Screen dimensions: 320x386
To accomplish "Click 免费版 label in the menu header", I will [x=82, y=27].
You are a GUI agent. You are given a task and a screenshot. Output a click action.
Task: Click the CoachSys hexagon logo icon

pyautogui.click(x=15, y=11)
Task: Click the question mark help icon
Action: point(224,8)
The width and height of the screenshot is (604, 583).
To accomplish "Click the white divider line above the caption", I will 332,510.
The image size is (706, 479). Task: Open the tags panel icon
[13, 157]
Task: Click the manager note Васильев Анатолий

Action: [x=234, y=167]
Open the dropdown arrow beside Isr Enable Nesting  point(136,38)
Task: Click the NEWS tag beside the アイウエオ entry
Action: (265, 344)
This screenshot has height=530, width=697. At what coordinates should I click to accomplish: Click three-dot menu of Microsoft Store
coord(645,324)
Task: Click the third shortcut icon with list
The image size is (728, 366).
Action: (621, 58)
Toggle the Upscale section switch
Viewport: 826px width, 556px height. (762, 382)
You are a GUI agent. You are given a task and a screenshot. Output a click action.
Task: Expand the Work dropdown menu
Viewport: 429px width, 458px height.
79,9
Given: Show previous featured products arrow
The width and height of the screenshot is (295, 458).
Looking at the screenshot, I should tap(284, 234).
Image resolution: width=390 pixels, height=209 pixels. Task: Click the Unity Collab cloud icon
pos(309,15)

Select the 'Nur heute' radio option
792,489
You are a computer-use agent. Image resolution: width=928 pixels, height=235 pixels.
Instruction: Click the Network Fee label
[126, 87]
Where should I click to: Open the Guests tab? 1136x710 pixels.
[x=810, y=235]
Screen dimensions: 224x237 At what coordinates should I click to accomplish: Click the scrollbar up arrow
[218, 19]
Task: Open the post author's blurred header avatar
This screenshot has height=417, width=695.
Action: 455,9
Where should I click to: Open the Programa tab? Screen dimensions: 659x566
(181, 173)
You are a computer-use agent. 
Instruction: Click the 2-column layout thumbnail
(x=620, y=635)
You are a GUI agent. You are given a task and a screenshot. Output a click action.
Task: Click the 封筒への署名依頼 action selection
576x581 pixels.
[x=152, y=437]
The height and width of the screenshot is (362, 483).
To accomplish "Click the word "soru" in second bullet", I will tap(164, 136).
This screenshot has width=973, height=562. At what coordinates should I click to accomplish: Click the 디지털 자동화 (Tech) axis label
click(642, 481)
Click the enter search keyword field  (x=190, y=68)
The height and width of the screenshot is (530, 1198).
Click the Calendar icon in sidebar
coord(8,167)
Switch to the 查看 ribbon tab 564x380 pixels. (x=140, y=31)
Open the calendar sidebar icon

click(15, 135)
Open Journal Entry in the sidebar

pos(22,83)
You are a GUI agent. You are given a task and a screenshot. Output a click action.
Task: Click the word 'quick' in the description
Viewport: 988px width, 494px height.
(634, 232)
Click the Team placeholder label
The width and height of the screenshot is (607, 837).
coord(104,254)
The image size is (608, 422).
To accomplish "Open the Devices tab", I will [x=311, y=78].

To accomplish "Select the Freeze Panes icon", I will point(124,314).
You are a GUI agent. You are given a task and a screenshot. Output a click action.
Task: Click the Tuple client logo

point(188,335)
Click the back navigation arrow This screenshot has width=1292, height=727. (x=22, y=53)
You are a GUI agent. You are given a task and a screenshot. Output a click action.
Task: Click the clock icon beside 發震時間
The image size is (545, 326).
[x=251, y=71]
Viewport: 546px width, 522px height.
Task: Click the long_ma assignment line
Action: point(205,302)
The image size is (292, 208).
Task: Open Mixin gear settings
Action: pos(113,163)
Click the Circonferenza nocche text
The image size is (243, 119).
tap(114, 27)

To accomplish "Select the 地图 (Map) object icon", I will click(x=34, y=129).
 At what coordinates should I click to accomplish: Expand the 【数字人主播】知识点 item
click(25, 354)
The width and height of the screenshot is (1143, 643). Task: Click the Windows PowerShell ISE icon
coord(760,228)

--*--

Could you transcribe the entries above word for word, from the line with "Switch to the" down to the line with "Task: Click the clock icon beside 發震時間", keeping both?

Switch to the 查看 ribbon tab 564x380 pixels. (x=140, y=31)
Open the calendar sidebar icon

click(15, 135)
Open Journal Entry in the sidebar

pos(22,83)
You are a GUI agent. You are given a task and a screenshot. Output a click action.
Task: Click the word 'quick' in the description
Viewport: 988px width, 494px height.
(634, 232)
Click the Team placeholder label
The width and height of the screenshot is (607, 837).
coord(104,254)
The image size is (608, 422).
To accomplish "Open the Devices tab", I will [x=311, y=78].

To accomplish "Select the Freeze Panes icon", I will point(124,314).
You are a GUI agent. You are given a task and a screenshot. Output a click action.
Task: Click the Tuple client logo

point(188,335)
Click the back navigation arrow This screenshot has width=1292, height=727. (x=22, y=53)
You are a GUI agent. You are given a task and a screenshot. Output a click action.
Task: Click the clock icon beside 發震時間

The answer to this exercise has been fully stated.